Ce samedi après-midi, le ministre de l’Intérieur, dont la rue réclame la tête, a fait une série de déclarations qui tranchent avec la main tendue du président. Il a expliqué que les efforts pour résoudre le conflit « sans faire usage de la force restent vains ». Il a également affirmé que les manifestants du centre de Kiev seront maintenant considérés comme des extrémistes, les accusant de stocker des armes à feu.

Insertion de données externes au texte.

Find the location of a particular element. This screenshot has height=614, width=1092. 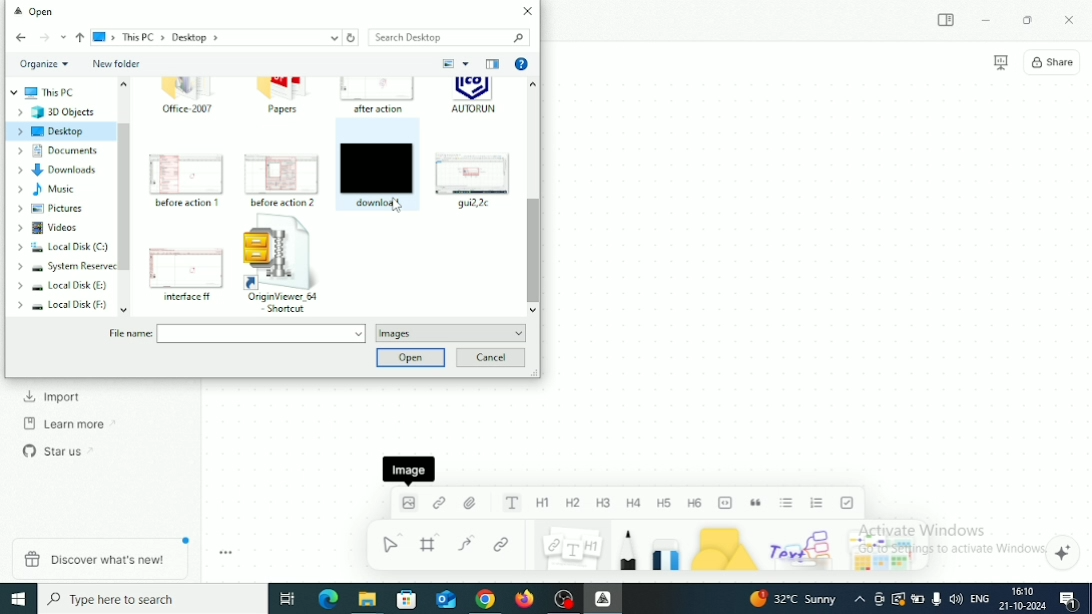

Heading 1 is located at coordinates (543, 504).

« Nous n’avons pas d’armes »

Masque de ski, cagoule et casque sur la tête, enveloppé dans un drapeau ukrainien, Taras tourne pour sa part les accusations du ministre en dérision. Il tient dans sa main un bâton avec un embout métallique. « Nous avons des armes, oui, regardez je vais vous montrer : voilà, c’est ce bâton ! », plaisante-t-il.

« Ca nous sert à briser la glace des trottoirs, explique Taras. Quand nous devons attaquer ou battre en retraite, comme ça nous ne tombions pas, voilà notre seule arme. Je parle pour moi, je fais partie de la 4e unité, et je peux dire que nous n’avons pas d’armes. » Selon lui, « le gouvernement veut nous faire peur et il essaye aussi d’effrayer la police avec nous. En fait, il attend que quelqu’un fasse un faux pas. »

« Laissez les radicaux, partez dans un endroit sûr »

En revanche, à l’entrée du quartier gouvernemental, à quelques dizaines de mètres des barricades, Andrij verse bel et bien de l’essence dans des bouteilles. En somme, il prépare des cocktails Molotov qui seront lancés de l’autre côté des barricades, sur les forces antiémeutes. « Ce sont des bêtes, justifie-t-il. Comment voulez-vous que nous les traitions ? Vous voudriez qu’on vienne les voir avec un drapeau et qu’on leur dise : "Les gars, allez faisons la paix" ? Ils vont nous tabasser ou nous abattre. »

« Laissez les radicaux (...) et partez dans un endroit sûr », prévient le ministre de l’Intérieur dans un communiqué, laissant redouter un assaut possible des forces antiémeute. A l’entrée des barricades, les manifestants sont en alerte.A noter cette nouvelle victime des affrontements de Kiev : ce samedi, un manifestant de 45 ans, blessé par balle au poumon, il y a trois jours, est mort dans la matinée à l'hôpital.